• Record extracts:
## Start

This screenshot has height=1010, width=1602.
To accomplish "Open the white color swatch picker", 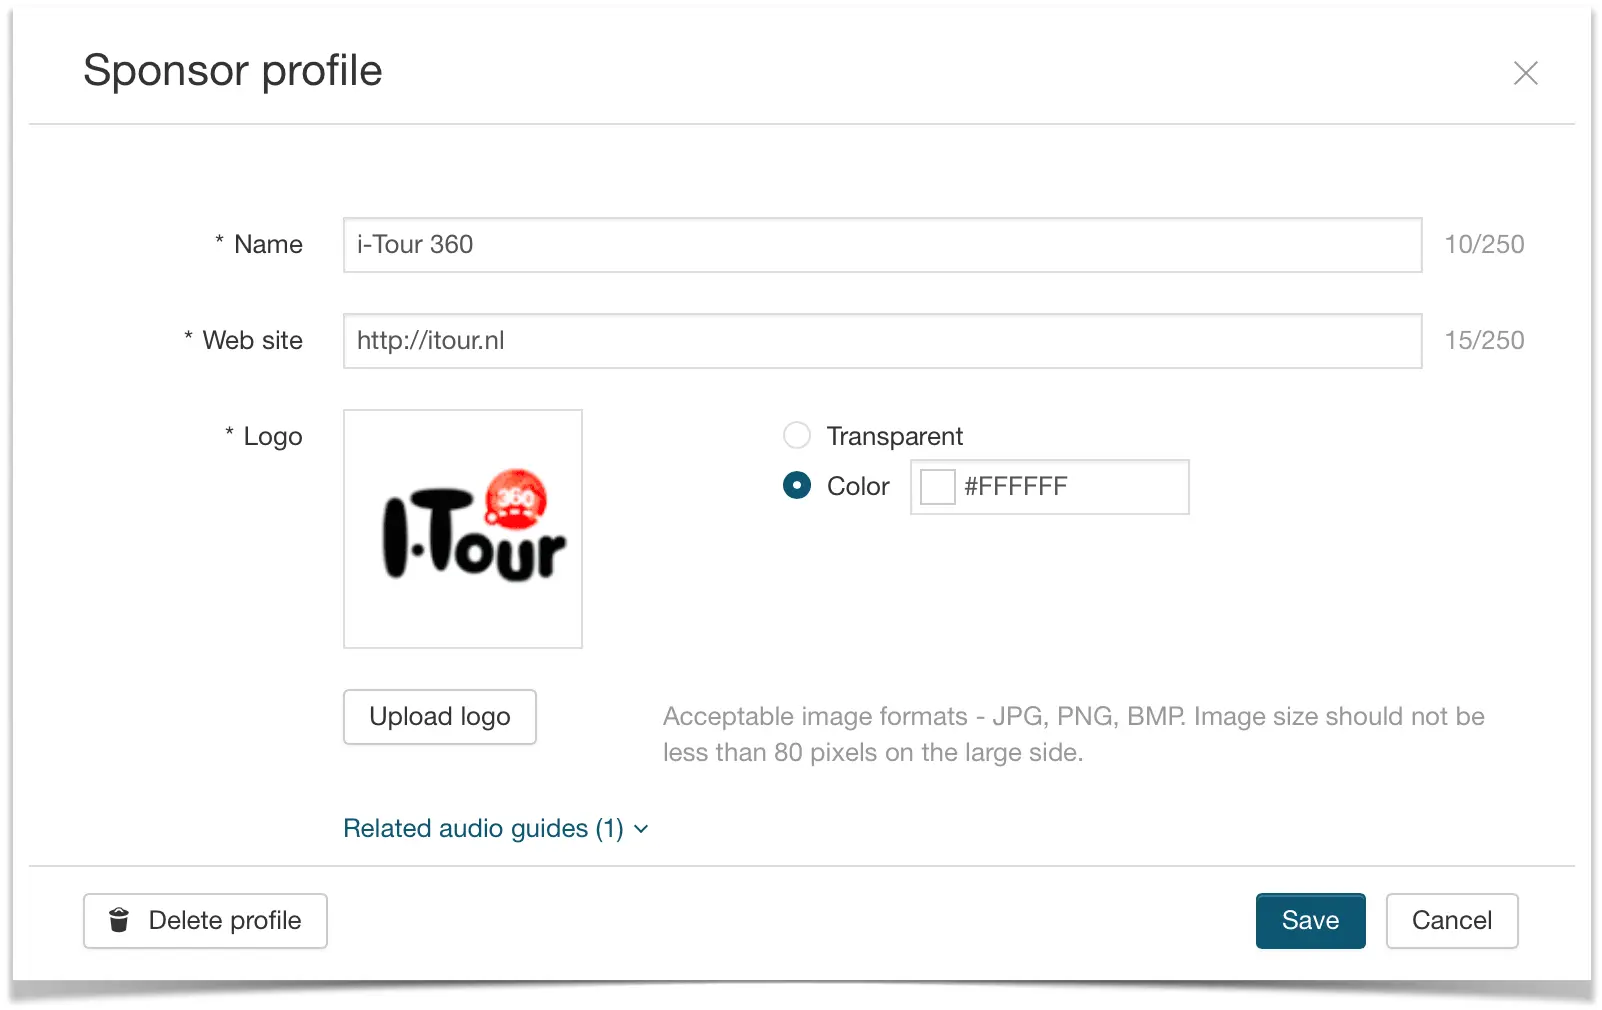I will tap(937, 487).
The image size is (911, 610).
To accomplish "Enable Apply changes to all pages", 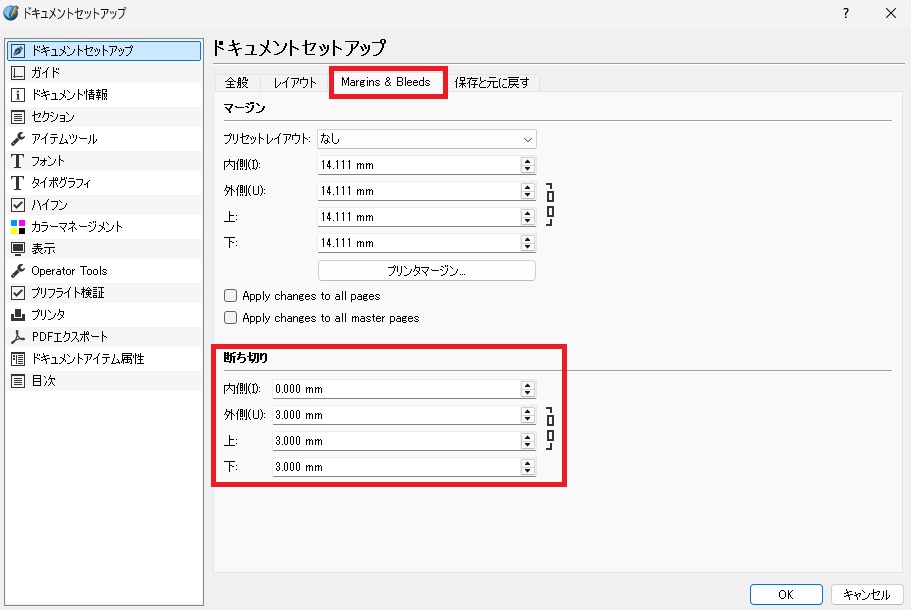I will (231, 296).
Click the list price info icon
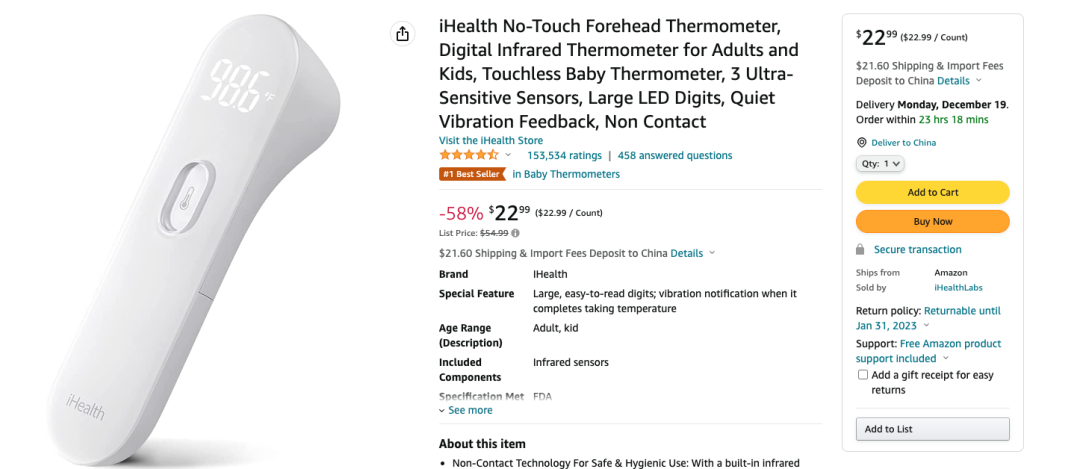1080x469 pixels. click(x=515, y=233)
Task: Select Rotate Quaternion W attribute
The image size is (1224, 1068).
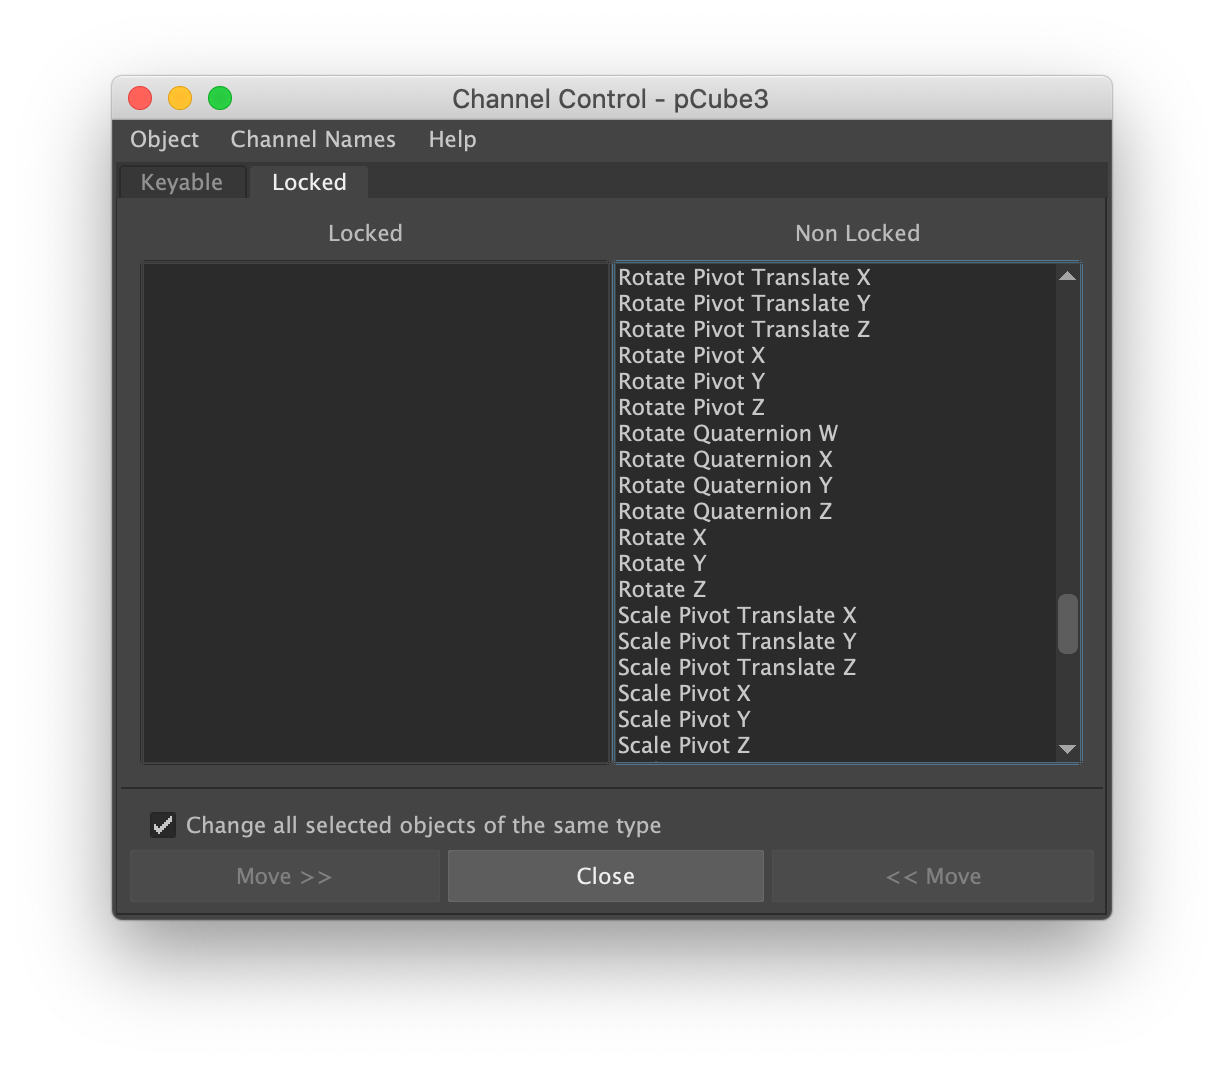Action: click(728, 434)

## End
## Start

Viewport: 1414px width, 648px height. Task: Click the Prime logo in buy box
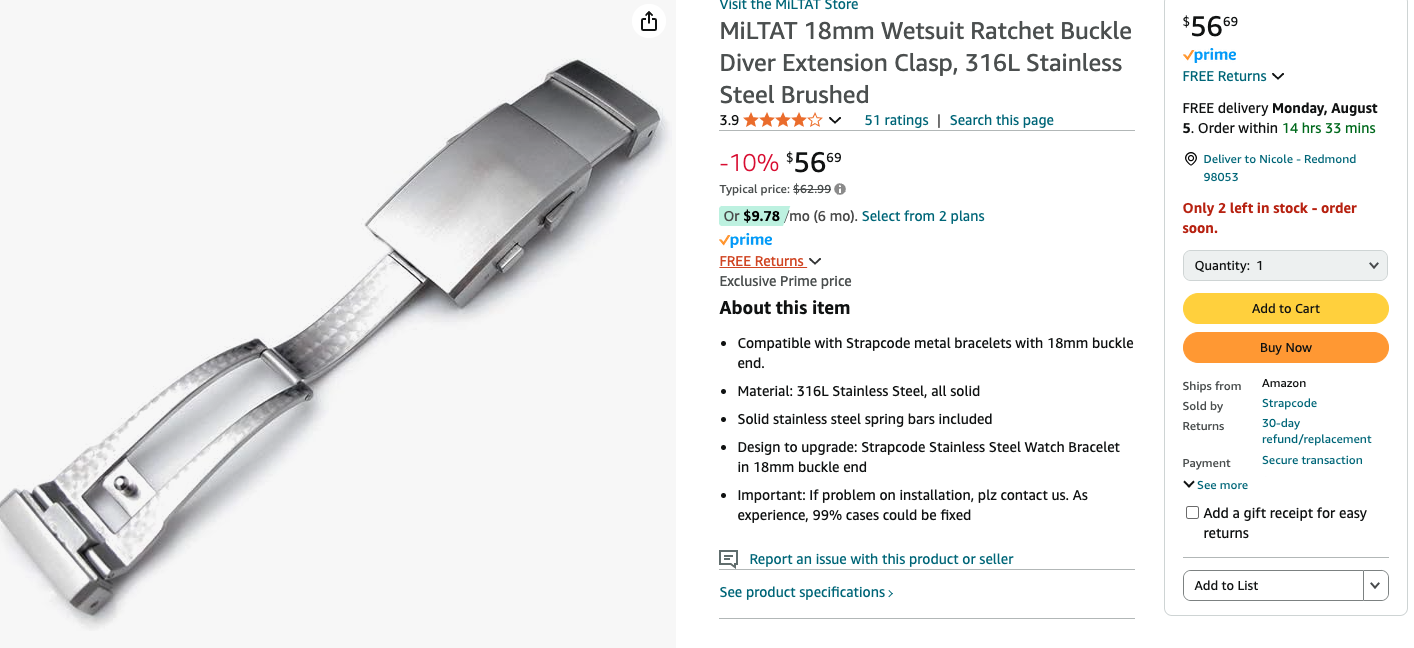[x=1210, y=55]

## End
## Start

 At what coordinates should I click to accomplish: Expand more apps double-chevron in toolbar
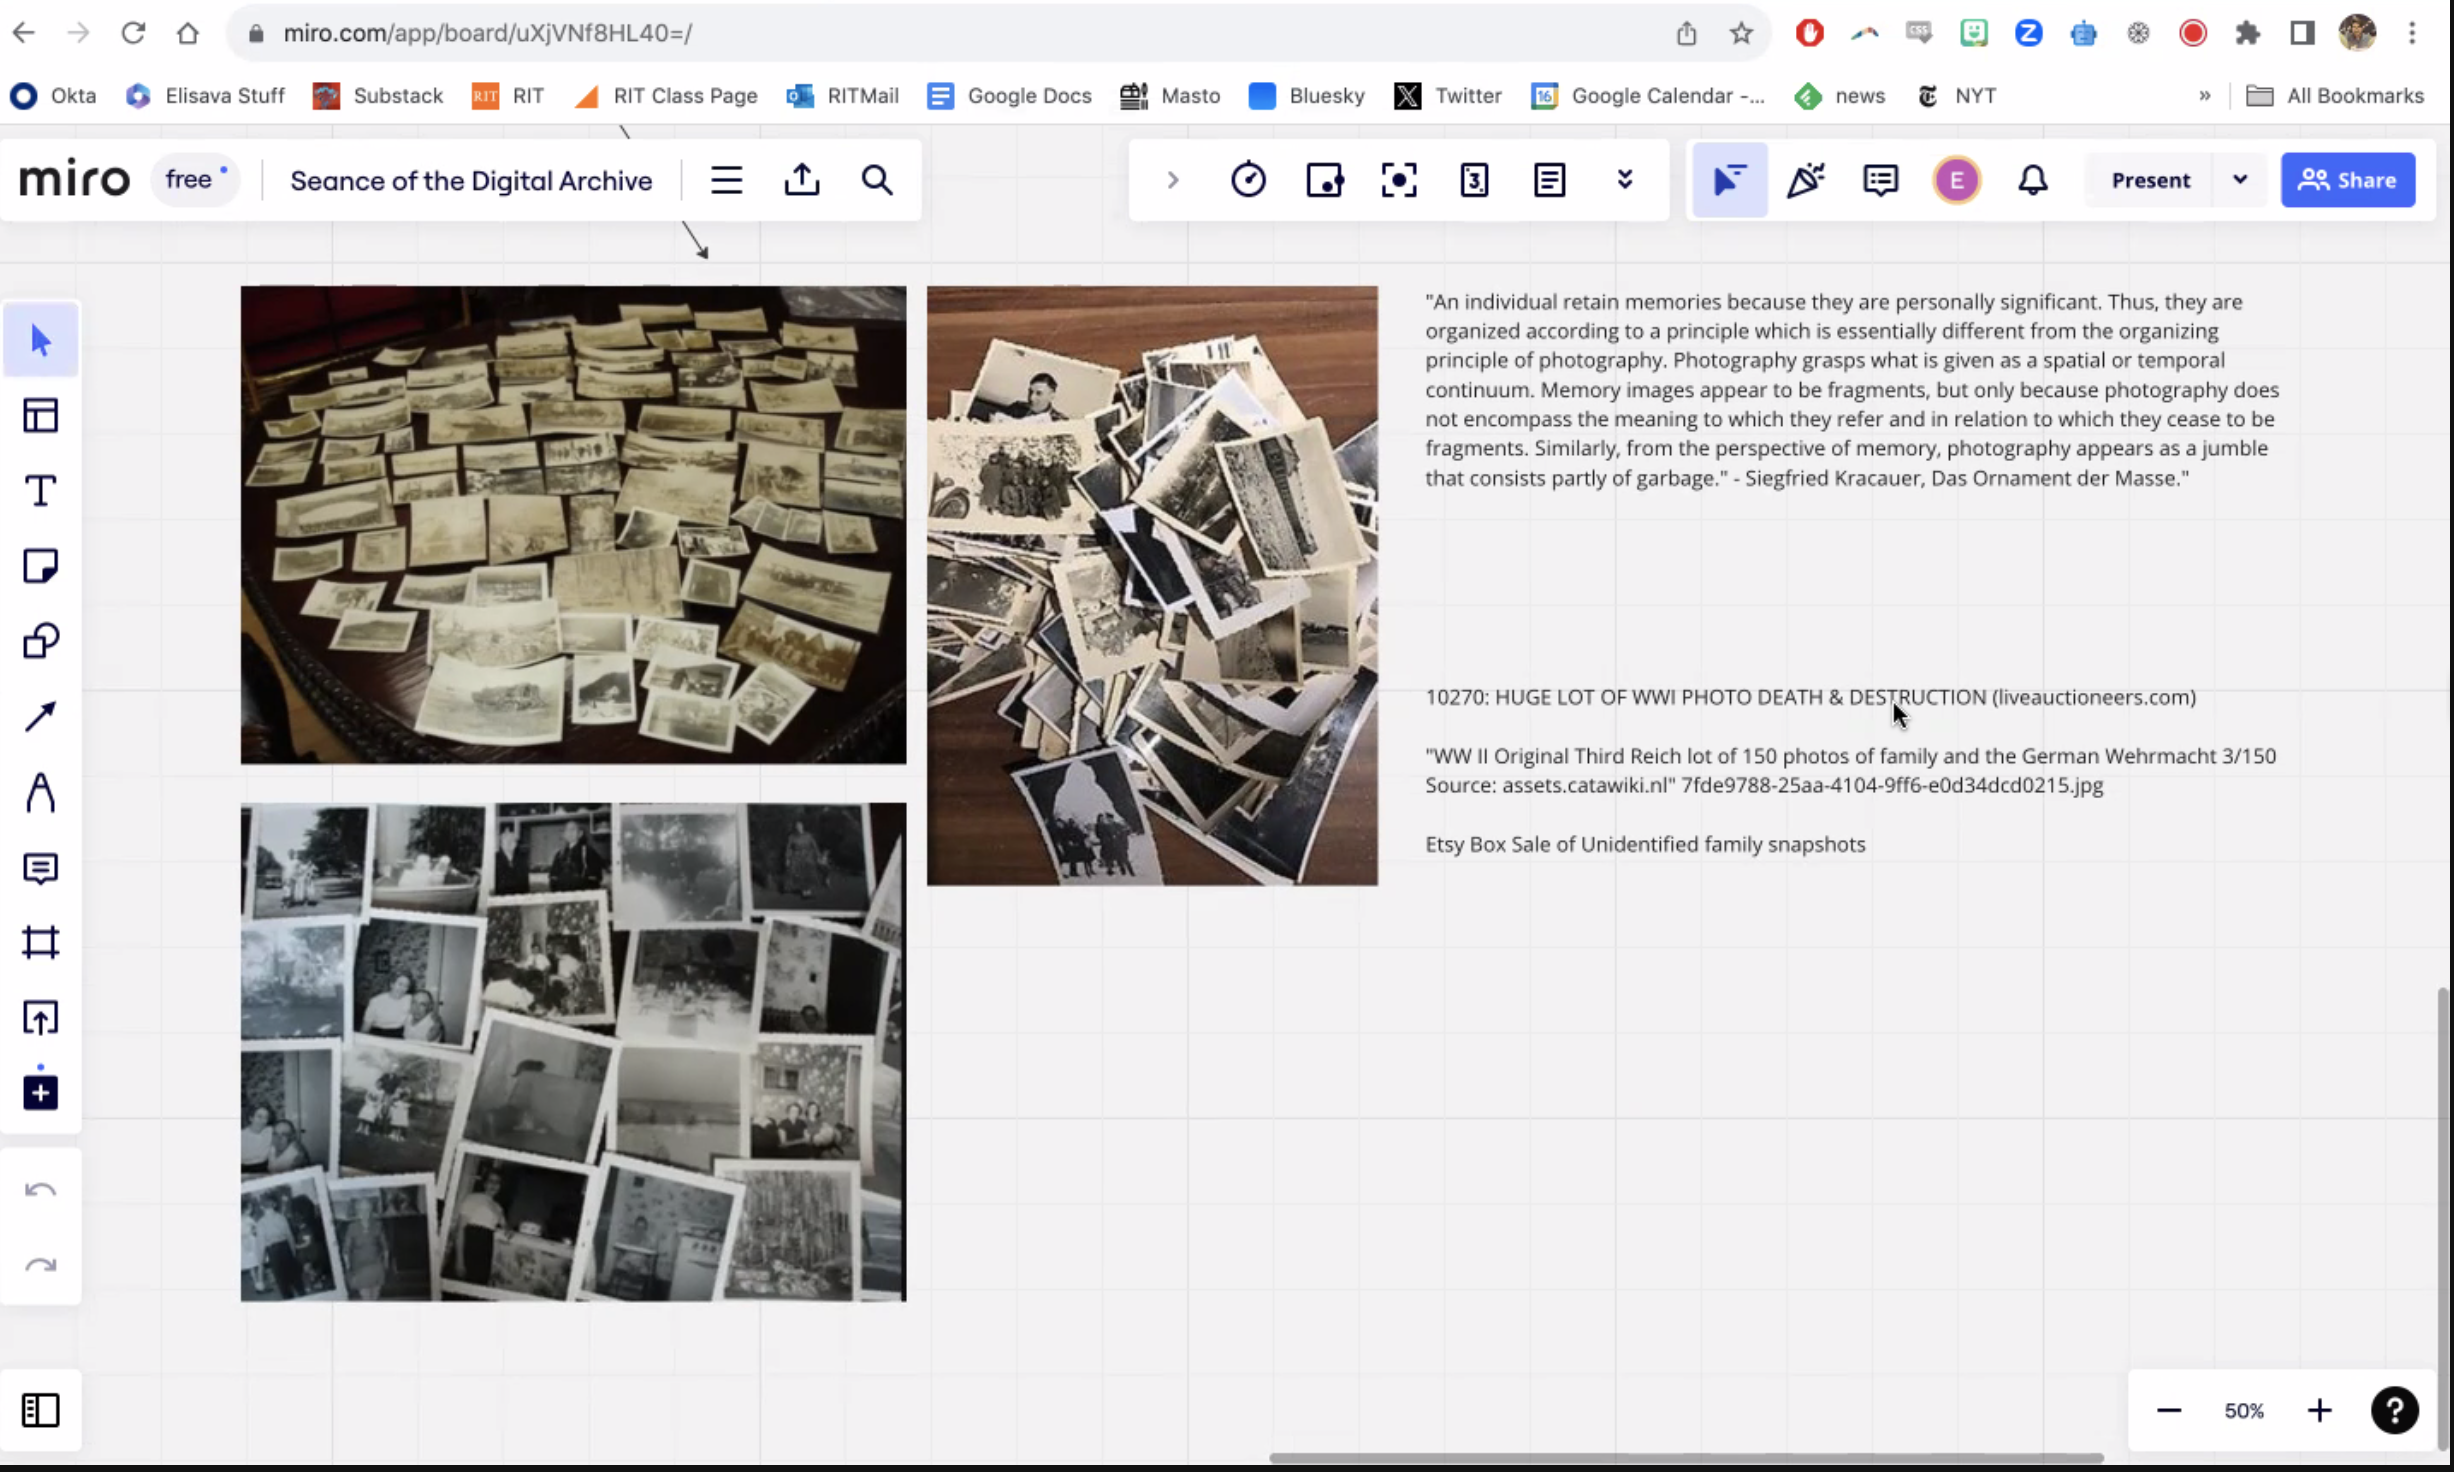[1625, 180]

## End

• Exercise task: Copy out the records again, beginning with the line containing "Viewport: 1414px width, 648px" and continuing through the line containing "[x=1210, y=55]". Leave out the pictures.

• Solution to this exercise:
Viewport: 1414px width, 648px height. Task: Click the Prime logo in buy box
[x=1210, y=55]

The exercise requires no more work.